===== Data for processing =====

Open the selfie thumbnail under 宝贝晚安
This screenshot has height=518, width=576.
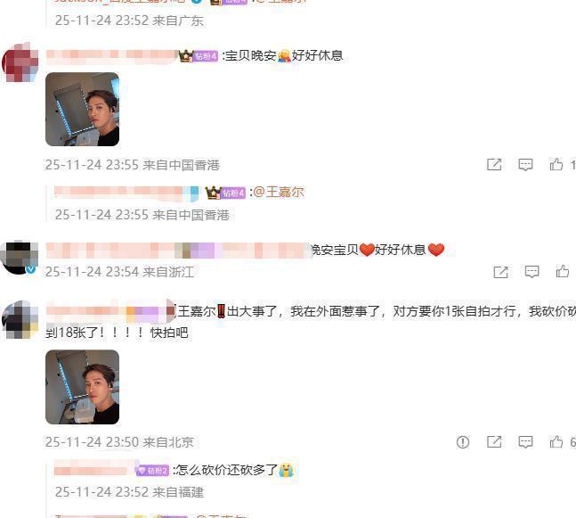click(x=82, y=110)
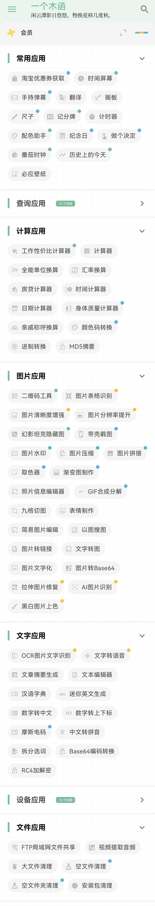The width and height of the screenshot is (155, 906).
Task: Expand the 查询应用 section
Action: [x=142, y=203]
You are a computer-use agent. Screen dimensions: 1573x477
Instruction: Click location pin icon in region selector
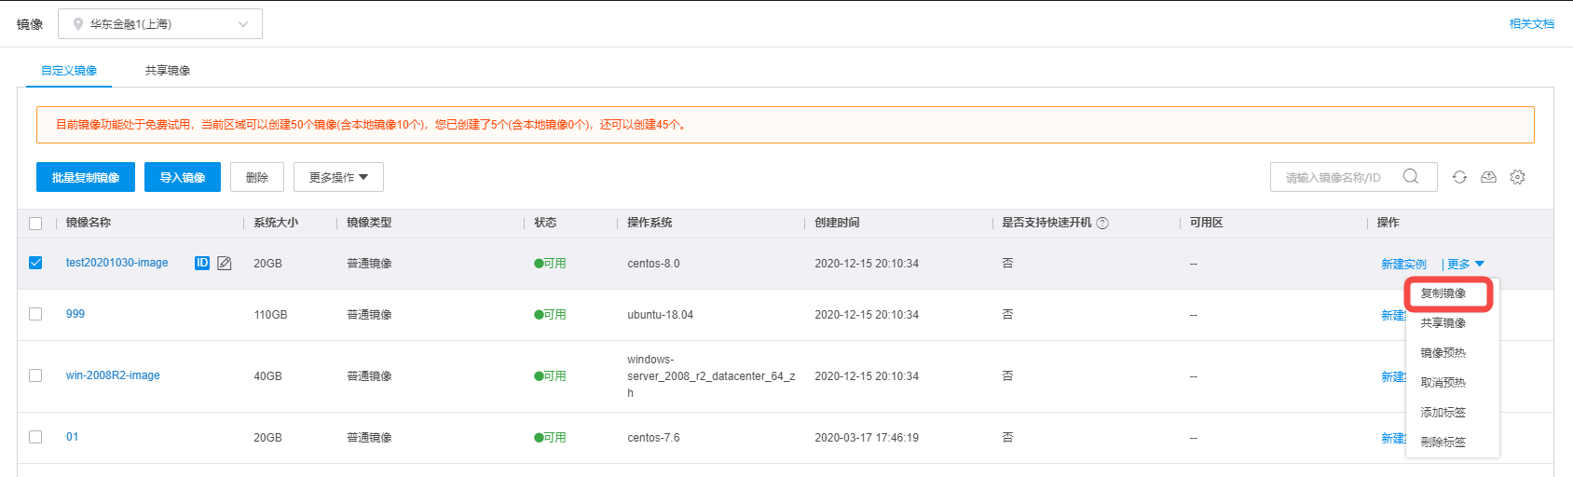click(78, 24)
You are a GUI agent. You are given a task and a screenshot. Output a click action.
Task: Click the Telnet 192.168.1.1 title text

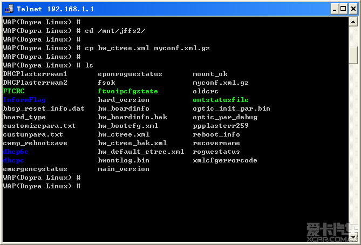[x=55, y=9]
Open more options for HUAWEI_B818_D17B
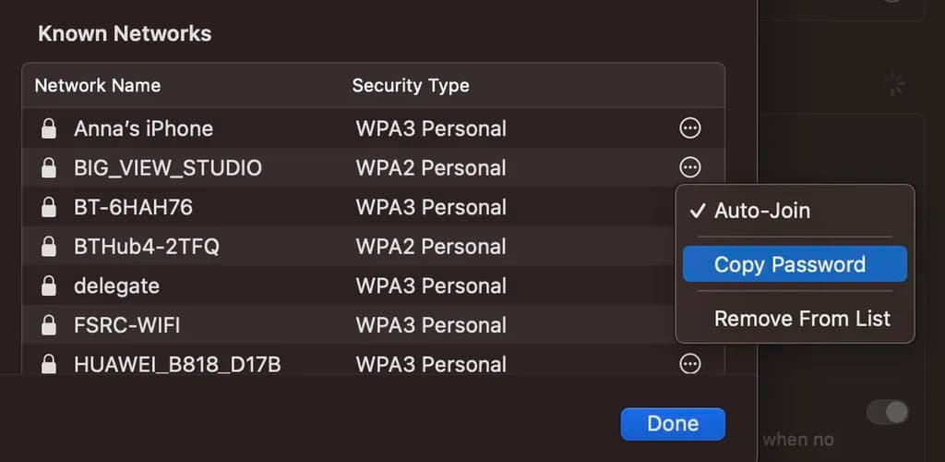945x462 pixels. [x=689, y=364]
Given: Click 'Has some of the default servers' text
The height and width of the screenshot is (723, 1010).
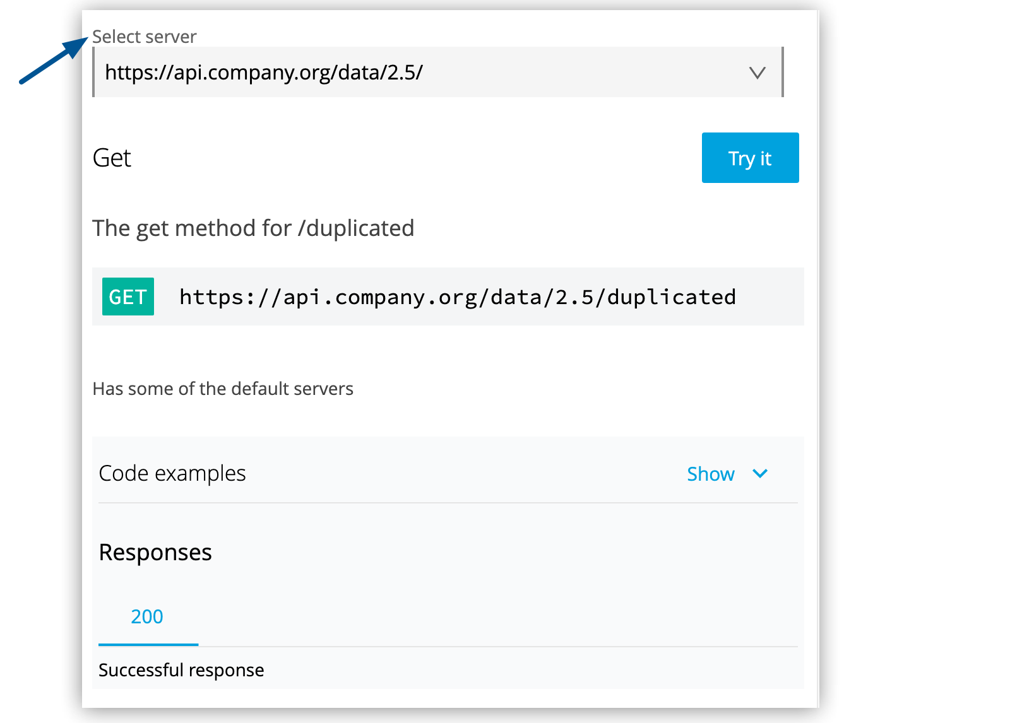Looking at the screenshot, I should [x=223, y=389].
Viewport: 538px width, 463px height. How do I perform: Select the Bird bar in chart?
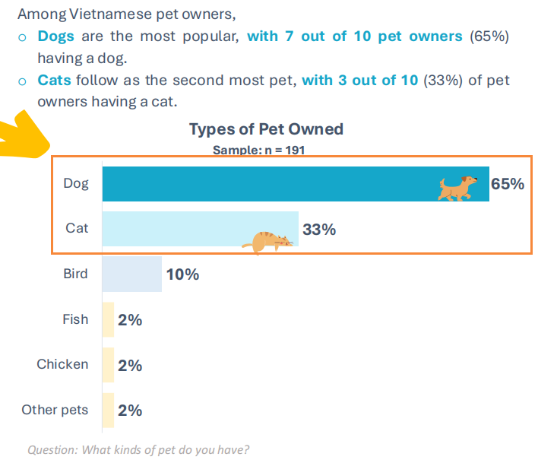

=====

▶ Problem description
Copy every line of the material above word for word, omitting the pictures.

▶ Result for this exercise
Open the selfie thumbnail under 宝贝晚安
This screenshot has height=518, width=576.
click(x=82, y=110)
The width and height of the screenshot is (155, 906).
Task: Expand the 查询应用 section
Action: [x=142, y=203]
You are a computer-use agent. Screen dimensions: 1573x477
Instruction: Click location pin icon in region selector
click(78, 24)
You are a GUI agent. You are given a task and a screenshot. Output a click action.
Task: Click the Telnet 192.168.1.1 title text

[x=55, y=9]
Open more options for HUAWEI_B818_D17B
945x462 pixels. [x=689, y=364]
Given: Click 'Has some of the default servers' text
The height and width of the screenshot is (723, 1010).
Looking at the screenshot, I should [x=223, y=389].
Viewport: 538px width, 463px height. How do I perform: Select the Bird bar in chart?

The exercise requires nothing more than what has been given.